The first step is to call an ambulance, even if the person refuses, claiming that he is already better. Delay often leads to subsequent difficulties in carrying out diagnostic measures.

But giving any painkillers or other medications before the doctors arrive is strictly prohibited. In the best of circumstances, pharmacological agents will only blur the overall clinical picture. But in a more serious scenario, they will only harm a weakened body.

While others are waiting for specialists to arrive, the patient will need to provide:

  • cold;
  • hunger;
  • peace.

It is better to start with the last point, which provides for mandatory bed rest in the safest possible environment. Moreover, it is extremely important not just to send a person to sit without unnecessary movements, but to move him to a horizontal position, limiting his mobility.

Recommends applying cold to the head. A heating pad with ice water, pre-wrapped in a towel, is best suited for these purposes. If you don’t have ice on hand, a simple cold compress made from a rag will do. Exposure time is up to 5 minutes.

It is also important to ensure that the victim’s head is slightly higher than the body itself. Open a window to allow fresh air to enter.

When, during the initial examination, it turns out that the patient is unconscious, the first task of those around him is to bring him to his senses. Having shifted the person to his side, it is worth going for ammonia. A cotton swab is moistened with the solution and then brought to the patient’s nose.

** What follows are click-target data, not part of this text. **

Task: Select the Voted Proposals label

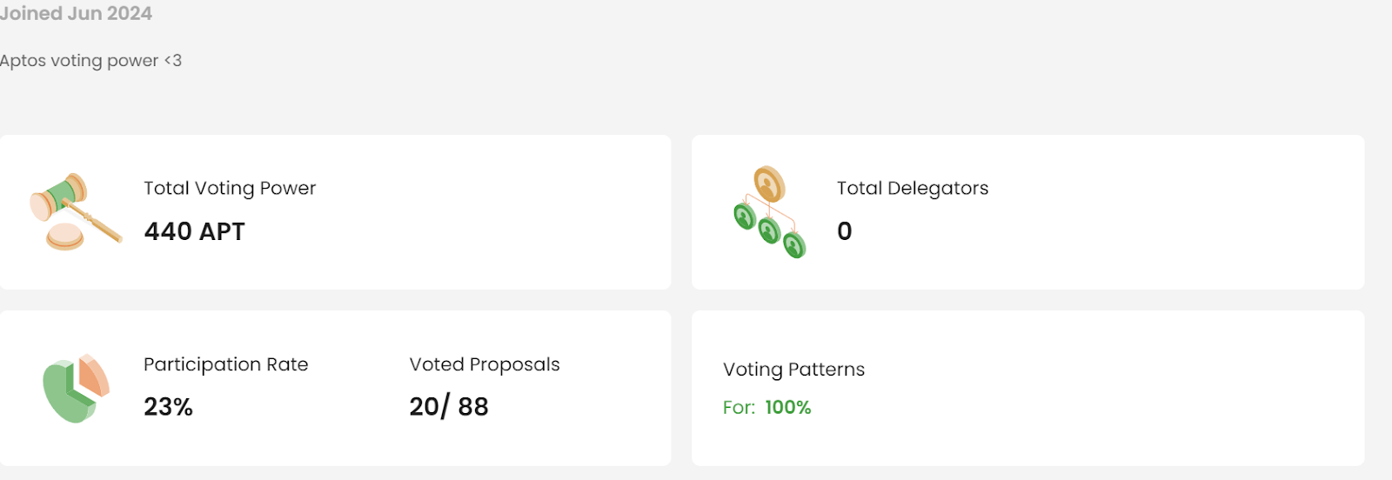Action: pyautogui.click(x=485, y=364)
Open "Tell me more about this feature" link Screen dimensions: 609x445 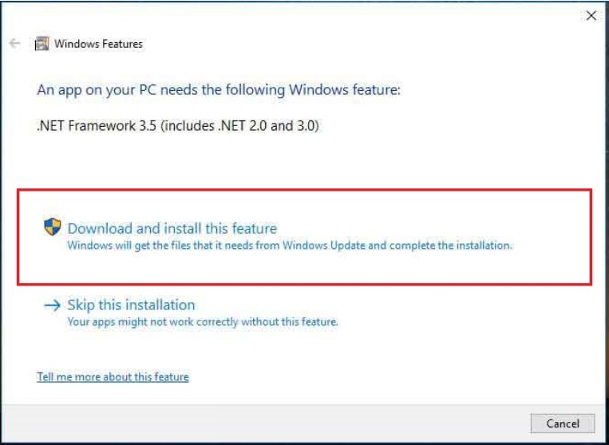113,376
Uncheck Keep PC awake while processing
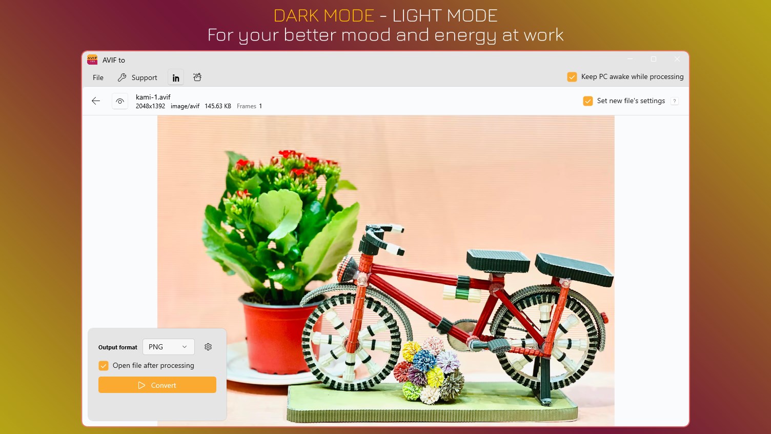Image resolution: width=771 pixels, height=434 pixels. [572, 77]
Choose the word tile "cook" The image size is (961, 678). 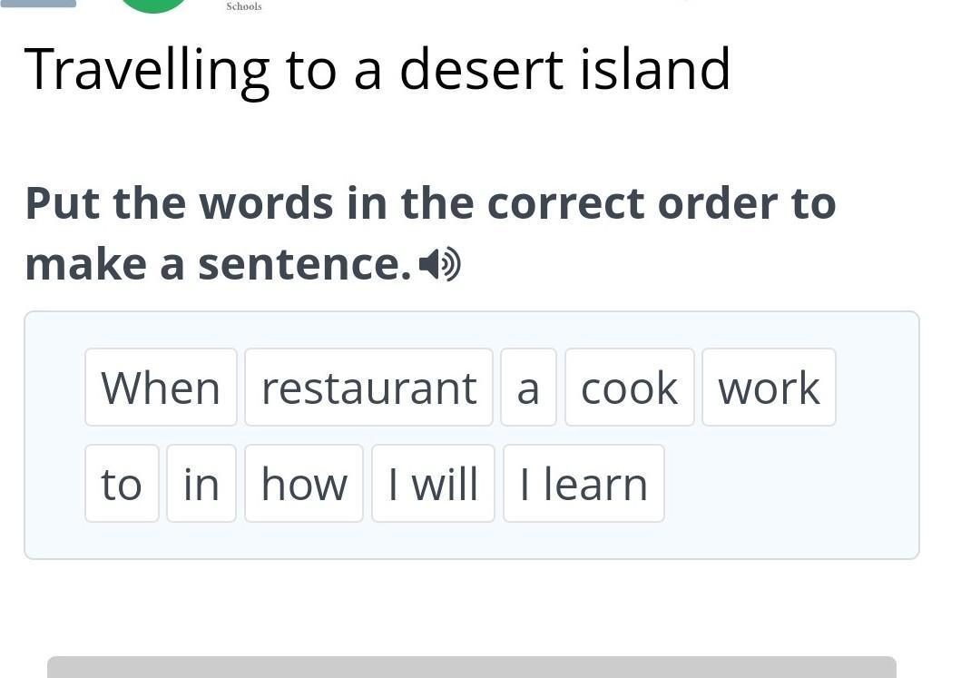click(x=630, y=388)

If a person constantly falls into an unconscious state, then it is better to leave him to continue lying on his right side, bending his left arm and leg 90 degrees. The head should be directed towards the floor. This will ensure complete intake of air into the lungs, as well as prevent tongue retraction or suffocation due to uncontrolled release of vomit.

You should not give the patient any alcoholic drinks “for courage,” as this will only increase the already significant load on the cardiovascular system, increase blood pressure, and increase cerebral edema. In cases where outpatient therapy is indicated, the person is not allowed to return to their usual pace of life.

During treatment, you will have to give up any physical activity, and also not watch TV or strain your eyes when working with a computer. If you follow such a simple rehabilitation program, you will be able to recover in approximately 2-4 weeks.

In some cases, for final confirmation of recovery, it is necessary to undergo auxiliary instrumental diagnostics. This can be either computed tomography or magnetic resonance imaging.